§ TASK DESCRIPTION:
Reproduce the records precisely. Omit every picture.

--------

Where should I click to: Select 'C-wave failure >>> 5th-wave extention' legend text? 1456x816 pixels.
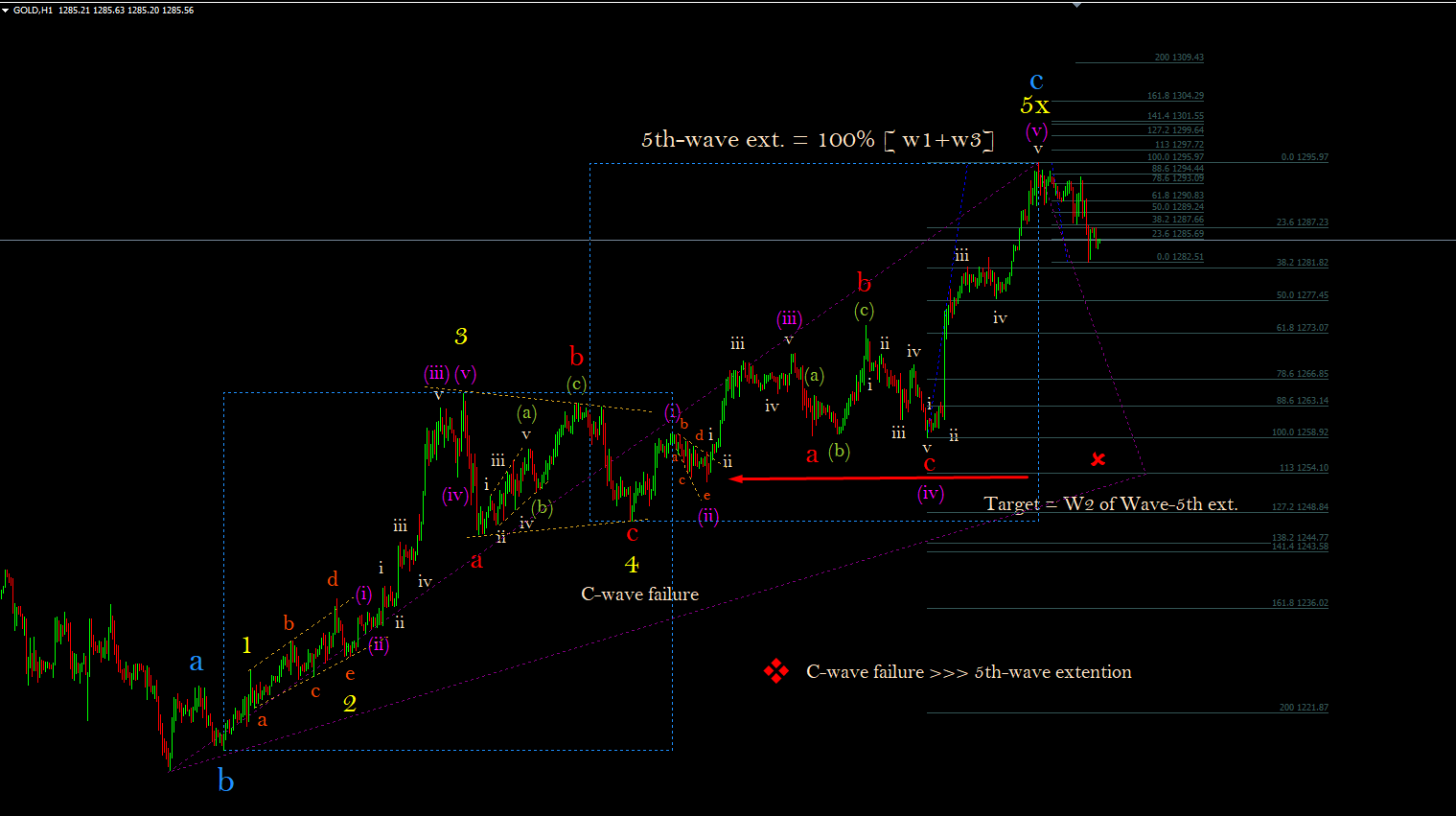[969, 672]
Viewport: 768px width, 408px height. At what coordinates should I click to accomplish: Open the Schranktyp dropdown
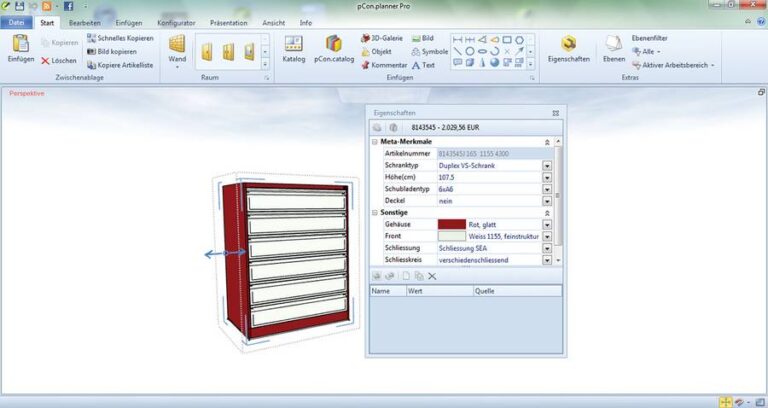tap(547, 165)
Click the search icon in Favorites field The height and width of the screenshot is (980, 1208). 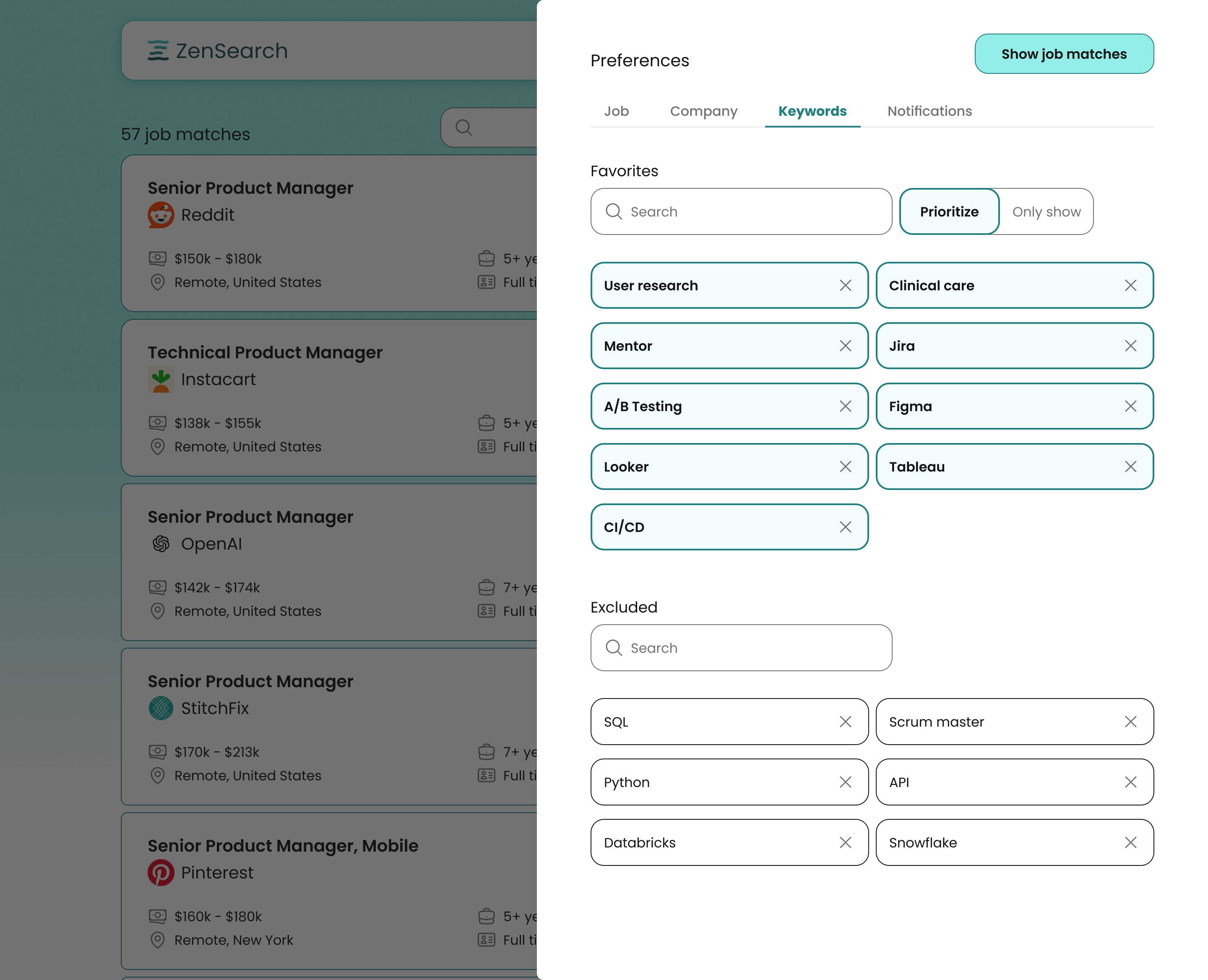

--------

§ WRITTEN RESPONSE:
Where should I click to: Select 'C-wave failure >>> 5th-wave extention' legend text? 1456x816 pixels.
[969, 672]
Viewport: 768px width, 408px height. At what coordinates should I click to accomplish: Open the Schranktyp dropdown
tap(547, 165)
Click the search icon in Favorites field The height and width of the screenshot is (980, 1208). 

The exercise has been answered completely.